Scientists once thought of the nuclear-magnetic-resonance (NMR) chemical shift as a mild annoyance in their attempts to measure magnetogyric ratios for nuclei. Now they are using techniques, such as optical pumping, to enhance detection sensitivity for a broad range of sensing applications.
Researchers in the Alexander Pines and David Wemmer groups at Lawrence Berkeley National Laboratory (LBNL; Berkeley, CA) and the Peter Schultz group at Scripps Research Institute (La Jolla, CA) have collaborated to create a new biosensor molecule based on optically pumped xenon (Xe) that has the potential to provide a much more flexible approach to complex bioassays than can be obtained through existing direct optical methods relying on fluorescence.1 While fluorescence-based probes are highly sensitive, the variety of measurements that can be taken simultaneously is limited by spectral overlap. Also, the need for direct laser stimulation severely limits their use for in vivo observations.
In contrast, NMR spectroscopy offers a biologically noninvasive approach with a potentially broad capacity for parallel measurements, because slight differences in the chemical environment of atomic nuclei within a static magnetic field show up as distinct chemical-shift values. Increasing the sensitivity of NMR in detecting these differences is key to making the method practical in the area of biosensing, because the spin-population difference in nuclei is only 1 in every 100,000 detectable spins at generally available magnetic-field strengths.
Introducing optically pumped noble gases can boost this NMR sensitivity by three to four orders of magnitude, said Janette Ruiz, a graduate student in the LBNL research laboratory of Alexander Pines. The Berkeley-Scripps research team has adapted optically pumped Xe—with a chemical shift range in excess of 7500 parts per million—to protein/ligand biosensing applications and have obtained spectroscopic sensitivities on the order of tens of nanomoles. In addition to its large laser-induced chemical-shift sensitivity, Xe is particularly well-suited for biosensing applications because it is a nontoxic element that retains its laser-induced polarization for relatively long time periods on the order of 40 min.
Optical pumping
The actual laser-polarization process must be performed in two steps, Ruiz said. First, angular momentum from the circularly polarized beam of a continuous-wave, 795-nm-emitting laser diode polarizes the spin populations of valence electrons in rubidium (Rb) gas atoms. Then, the polarization is transferred through a spin-exchange process to nuclei in Xe gas. The spin-exchange process is based on a hyperfine interaction in which magnetic fields generated by moving electrons interact with magnetic-dipole moments of adjacent atomic nuclei, thereby influencing nuclear spin polarizations.

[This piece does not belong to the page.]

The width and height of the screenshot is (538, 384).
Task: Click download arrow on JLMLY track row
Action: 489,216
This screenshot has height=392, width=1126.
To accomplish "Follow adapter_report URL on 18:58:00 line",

The gaseous mixture in this process only contains about 1% Xe, however, and only a small amount of Rb vapor emanating from less than half a gram of liquid Rb heated to about 150°F, Ruiz said. An 89% helium concentration raises the pressure of the mixture to 5 atmospheres and increases optical sensitivity of the Rb by more than an order of magnitude through broadening the wavelength response by a few tenths of a nanometer on either side of the 795-nm peak. A 9% nitrogen concentration maintains the spin polarization of Rb electrons by collisionally quenching electrons that spontaneously lose their polarization prior to spin exchange with the Xe nuclei (see Fig. 1).

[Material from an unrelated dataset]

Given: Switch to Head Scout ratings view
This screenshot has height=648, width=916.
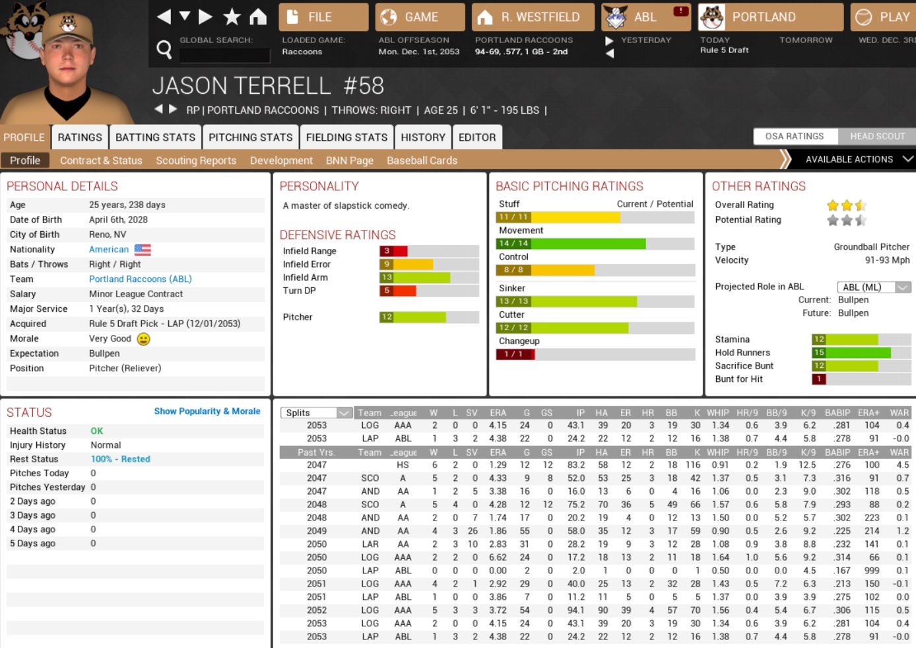Looking at the screenshot, I should [x=877, y=136].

Converting the optically polarized Xe into a functional biosensor involved synthesizing a molecule to bind the Xe to various proteins of interest. The molecular model that was developed consisted of three parts: a hollow cryptophane molecule, effectively acting as a cage for the Xe; a biomolecule-targeting ligand, in this case the commercially available biotin or B-vitamin ligand; and a polymer-linking assembly to connect the cage with the ligand while amino acids between cage and linking assembly make the entire molecule water-soluble (see Fig. 2).

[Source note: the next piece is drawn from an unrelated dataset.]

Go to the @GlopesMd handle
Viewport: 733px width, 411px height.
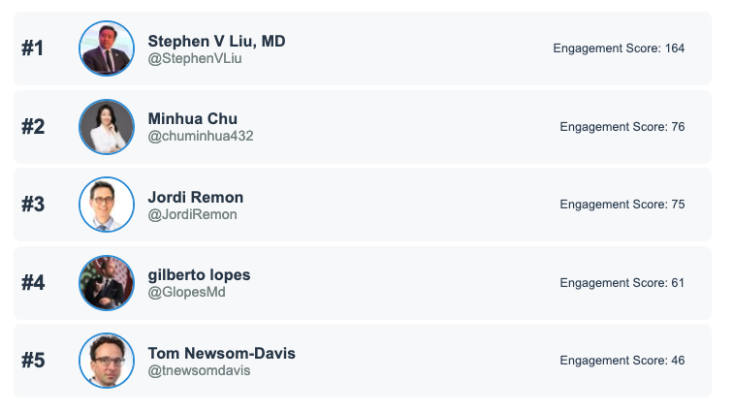coord(186,292)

The researchers validated the concept experimentally by targeting the avidin protein from egg white and obtaining sensitive chemical shift information related to the resulting binding event between protein and ligand. They also noted variations in chemical shift based on factors such as the molecular structure of the cryptophane cage as well as chirality of the linking chain and ligand. Manipulating these types of variables has the potential to provide the desired breadth of simultaneous measurements that are not easily achieved with fluorescent methods. Patents are pending on the novel NMR-based Xe biosensing technology, which has also been made available for licensing through the Technology Transfer Department at LBNL.
REFERENCE
- M.M. Spence et al., Proc. Natl. Acad. Sci. USA 98(19) 10654 (Sept. 11, 2001).